Jednym z tych kilku działających producentów na wyspie jest destylarnia Engenhos do Norte – wybudowana w 1927, wciąż działa i jest jedyną destylarnią rumu w Europie, która wciąż używa oryginalnych maszyn parowych (które można zobaczyć). Fabryka, którą można rozpoznać po wysokim i smukłym kominie z cegły – jest uroczo wciśnięta w zatoczkę w miejscowości Porto da Cruz. Warto zajrzeć, popatrzeć, popróbować i kupić na wynos – byłem, widziałem, przywiozłem i żałuję, że nie więcej!
A JAK SMAKUJE RUM Z MADERY?
Słodycz, sól i delikatne aromaty są typowe dla Madery. Świeży rum charakteryzuje się całkiem wyrazistym smakiem trzciny cukrowej. Jest raczej lekki, zadziorny i nierzadko znajdziecie w nimi nuty tropikalnych owoców (na przykład mango czy melona).

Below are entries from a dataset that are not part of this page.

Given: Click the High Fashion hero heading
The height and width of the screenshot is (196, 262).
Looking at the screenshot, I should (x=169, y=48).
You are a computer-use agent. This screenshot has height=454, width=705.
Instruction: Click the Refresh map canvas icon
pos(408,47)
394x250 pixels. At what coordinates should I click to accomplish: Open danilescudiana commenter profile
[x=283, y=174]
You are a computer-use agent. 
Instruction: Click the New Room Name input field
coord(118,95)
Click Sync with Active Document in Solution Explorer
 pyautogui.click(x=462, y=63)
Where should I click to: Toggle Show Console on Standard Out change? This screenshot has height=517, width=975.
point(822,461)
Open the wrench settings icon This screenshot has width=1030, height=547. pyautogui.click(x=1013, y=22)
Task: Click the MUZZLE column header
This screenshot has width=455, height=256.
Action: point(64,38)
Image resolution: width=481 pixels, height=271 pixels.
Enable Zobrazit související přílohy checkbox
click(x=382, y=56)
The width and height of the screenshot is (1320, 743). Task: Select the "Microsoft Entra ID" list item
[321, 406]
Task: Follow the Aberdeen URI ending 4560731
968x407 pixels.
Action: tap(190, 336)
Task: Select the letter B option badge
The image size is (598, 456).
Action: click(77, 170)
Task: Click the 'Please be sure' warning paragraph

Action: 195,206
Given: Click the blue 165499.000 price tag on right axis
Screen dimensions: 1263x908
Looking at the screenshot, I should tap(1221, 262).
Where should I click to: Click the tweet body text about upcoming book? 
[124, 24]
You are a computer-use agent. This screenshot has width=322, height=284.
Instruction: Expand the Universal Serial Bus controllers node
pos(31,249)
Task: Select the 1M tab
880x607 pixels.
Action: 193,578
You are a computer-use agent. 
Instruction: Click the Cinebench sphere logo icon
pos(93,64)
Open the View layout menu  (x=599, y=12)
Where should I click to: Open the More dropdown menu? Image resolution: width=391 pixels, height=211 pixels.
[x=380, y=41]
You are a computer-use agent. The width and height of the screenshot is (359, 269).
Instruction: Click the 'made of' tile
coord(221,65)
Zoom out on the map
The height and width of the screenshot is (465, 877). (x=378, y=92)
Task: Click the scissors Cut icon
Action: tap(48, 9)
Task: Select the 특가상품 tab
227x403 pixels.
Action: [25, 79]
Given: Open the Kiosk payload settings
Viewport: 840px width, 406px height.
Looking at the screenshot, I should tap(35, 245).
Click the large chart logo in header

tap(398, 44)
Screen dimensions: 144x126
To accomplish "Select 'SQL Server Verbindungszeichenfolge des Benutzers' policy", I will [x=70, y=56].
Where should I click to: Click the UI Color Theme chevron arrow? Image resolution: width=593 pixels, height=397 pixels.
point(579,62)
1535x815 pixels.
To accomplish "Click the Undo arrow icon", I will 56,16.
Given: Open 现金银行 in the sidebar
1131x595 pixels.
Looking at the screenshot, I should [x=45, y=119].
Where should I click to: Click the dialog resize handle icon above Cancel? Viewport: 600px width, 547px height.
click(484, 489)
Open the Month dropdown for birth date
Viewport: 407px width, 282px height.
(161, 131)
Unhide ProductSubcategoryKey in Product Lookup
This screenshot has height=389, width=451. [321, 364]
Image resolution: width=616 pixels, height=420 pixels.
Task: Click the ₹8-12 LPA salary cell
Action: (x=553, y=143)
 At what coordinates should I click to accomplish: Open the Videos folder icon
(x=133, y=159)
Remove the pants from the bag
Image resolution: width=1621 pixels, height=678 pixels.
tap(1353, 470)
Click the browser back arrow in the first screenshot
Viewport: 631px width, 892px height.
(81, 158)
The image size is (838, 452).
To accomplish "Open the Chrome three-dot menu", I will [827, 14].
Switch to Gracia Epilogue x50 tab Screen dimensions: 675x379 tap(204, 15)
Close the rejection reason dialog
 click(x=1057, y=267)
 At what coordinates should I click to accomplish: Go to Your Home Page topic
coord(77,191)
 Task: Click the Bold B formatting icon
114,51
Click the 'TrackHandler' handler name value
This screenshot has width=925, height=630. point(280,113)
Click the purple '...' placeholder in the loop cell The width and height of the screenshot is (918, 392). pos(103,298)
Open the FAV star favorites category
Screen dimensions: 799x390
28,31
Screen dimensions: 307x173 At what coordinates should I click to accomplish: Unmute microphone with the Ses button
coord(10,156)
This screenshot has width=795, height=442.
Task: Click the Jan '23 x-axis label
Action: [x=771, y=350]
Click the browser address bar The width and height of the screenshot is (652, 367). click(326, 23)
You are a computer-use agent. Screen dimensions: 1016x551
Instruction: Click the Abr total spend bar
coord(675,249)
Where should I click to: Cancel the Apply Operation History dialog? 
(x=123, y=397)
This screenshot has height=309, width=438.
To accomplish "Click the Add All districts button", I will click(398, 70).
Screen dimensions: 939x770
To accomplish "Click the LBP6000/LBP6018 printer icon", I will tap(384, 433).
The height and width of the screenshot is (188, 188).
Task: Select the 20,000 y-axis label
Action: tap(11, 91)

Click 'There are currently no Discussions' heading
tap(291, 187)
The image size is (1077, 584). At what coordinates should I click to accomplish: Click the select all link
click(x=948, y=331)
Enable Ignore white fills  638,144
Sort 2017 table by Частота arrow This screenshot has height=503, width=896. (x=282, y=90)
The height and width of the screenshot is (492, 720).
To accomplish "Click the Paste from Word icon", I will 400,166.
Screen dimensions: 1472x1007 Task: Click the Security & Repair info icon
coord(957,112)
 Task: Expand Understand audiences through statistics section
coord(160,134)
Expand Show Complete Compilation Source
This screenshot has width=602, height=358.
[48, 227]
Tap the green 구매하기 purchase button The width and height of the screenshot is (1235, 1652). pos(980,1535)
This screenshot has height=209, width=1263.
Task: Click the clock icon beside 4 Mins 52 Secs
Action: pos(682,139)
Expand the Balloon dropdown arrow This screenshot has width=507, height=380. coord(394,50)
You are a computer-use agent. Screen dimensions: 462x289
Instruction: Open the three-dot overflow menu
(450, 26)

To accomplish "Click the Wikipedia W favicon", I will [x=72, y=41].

Zupełnie inna historia to rum dojrzewający w beczkach – cięższy, bogatszy i złożony, pełen aromatów, które zawdzięcza kontaktowi z drewnem, na przykład: miodu, melasy, przypraw korzennych, czarnego pieprzu czy wanilii. Spodziewajcie się nut karmelowych, suszonych owoców, orzechów czy tytoniu. W dłużej dojrzewających rumach mogą się też pojawić aromaty balsamiczne albo eukaliptusa. Rumy beczkowane są gładsze i bardziej krągłe, słodsze i bardziej intensywne, a ich finalny smak zależy od wielu rzeczy i czasu dojrzewania – warto eksperymentować!
No więc moi drodzy – rum z wyspy Madera warto BARDZO!